• [Exercise text]

^^^^

TurnTrout et al asked people to predict if they would find a "truth-telling vector" that worked as an algorithmic value edit for a large language model. Here's the post where they asked for predictions:
That resolved NO, they were unable to find one. They also weren't able to find a "speaking French vector". But then a poster in the comments found one:
Will anyone find a "truth-telling vector" by 2024-10-24? I will resolve based on what I know, so hopefully if someone finds one they will tell us about it on Manifold or LessWrong to help me resolve the market. They should provide a similar quality of evidence, such as an explanation of their technique and a link to a colab.
@MartinRandall Reducing sycophancy and avoiding one set of fallacies doesn't seem broadly applicable to me. LLMs can map between texts, but AFAICT they don't have a truth model. Based on what I've read, the techniques won't make LLM answers to high school math questions more true, or help it determine whether chess positions are valid.

^^^^

• [Data shown]

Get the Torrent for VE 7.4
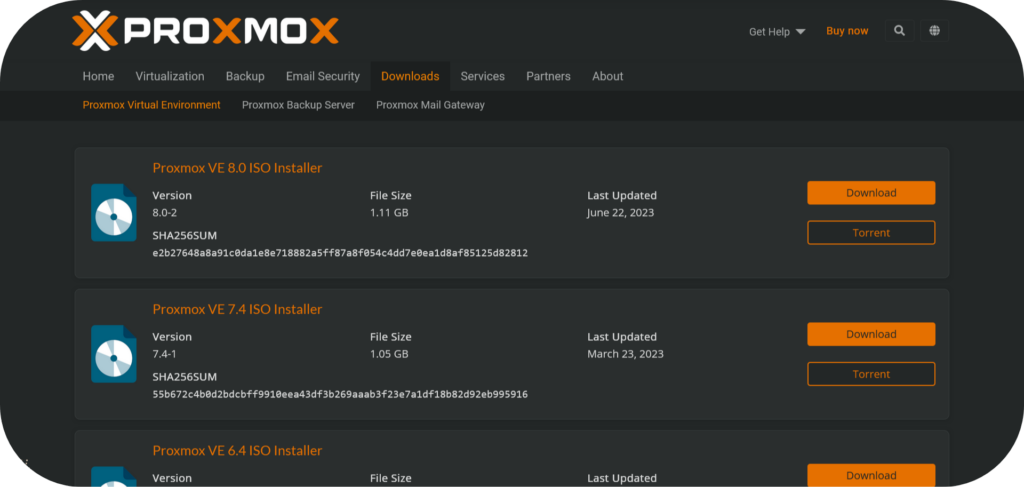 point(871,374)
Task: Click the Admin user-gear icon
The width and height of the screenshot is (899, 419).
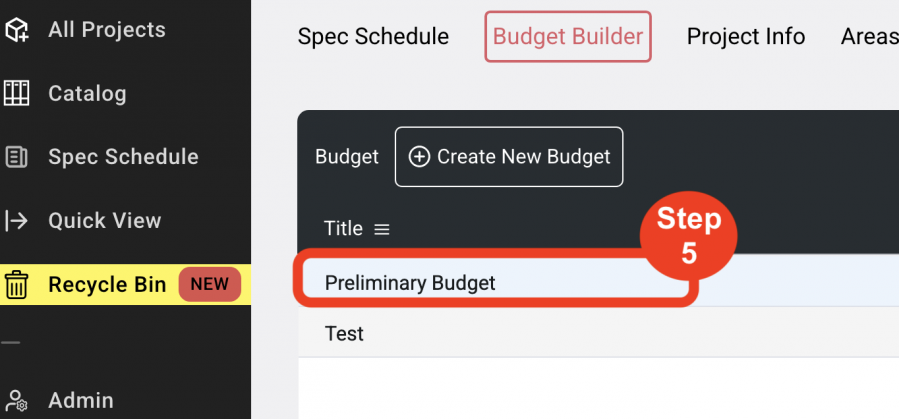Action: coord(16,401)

^^^^

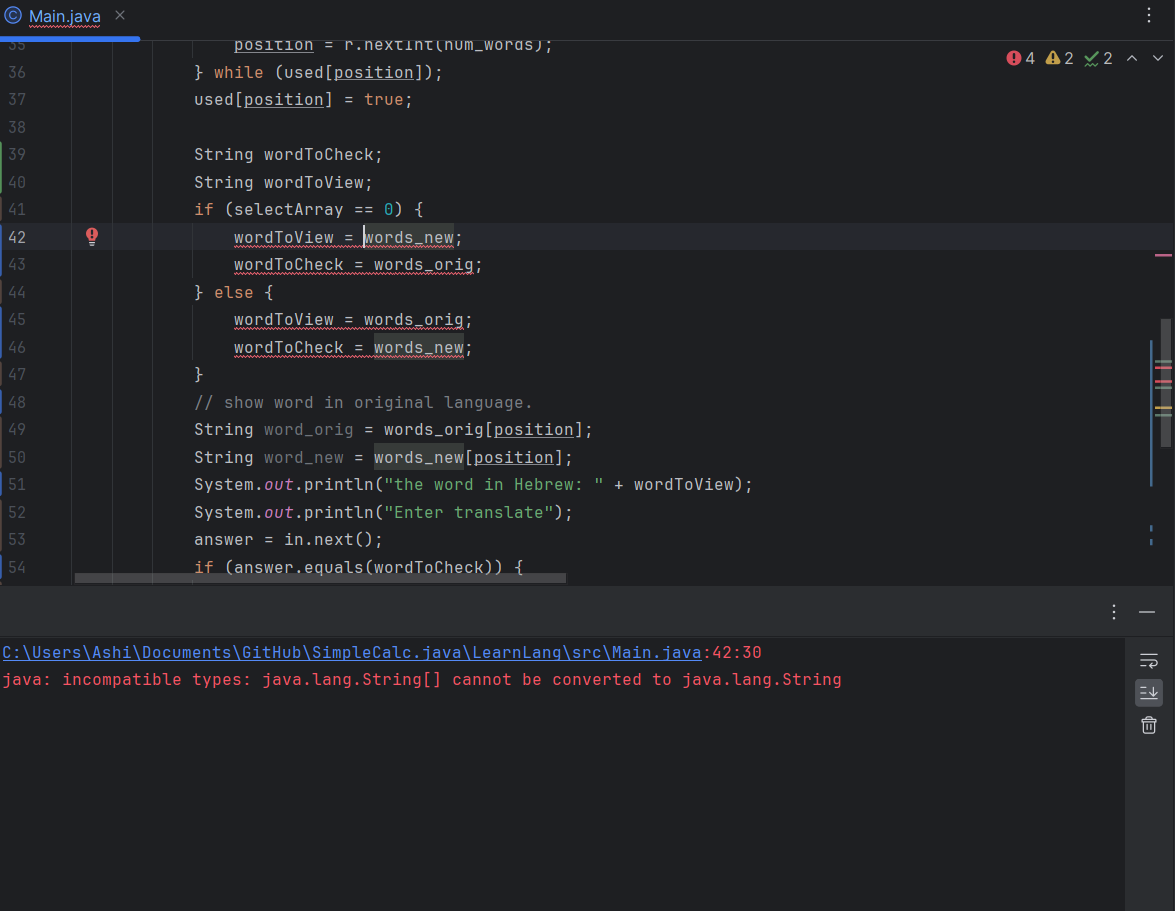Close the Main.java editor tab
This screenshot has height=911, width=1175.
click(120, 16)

^^^^

• [Brief] Summarize the thread in three sentences. The entries were taken from a different source.

• [Answer below] TurnTrout et al asked people to predict whether they would find a "truth-telling vector" that worked as an algorithmic value edit for a large language model, and that resolved NO because they were unable to find one. A market asks whether anyone will find a "truth-telling vector" by 2024-10-24, to be resolved on what the market's creator knows, with finders expected to give similar evidence such as an explanation of their technique and a link to a colab. In a reply to @MartinRandall, one poster says that reducing sycophancy and avoiding one set of fallacies doesn't seem broadly applicable, since LLMs don't appear to have a truth model.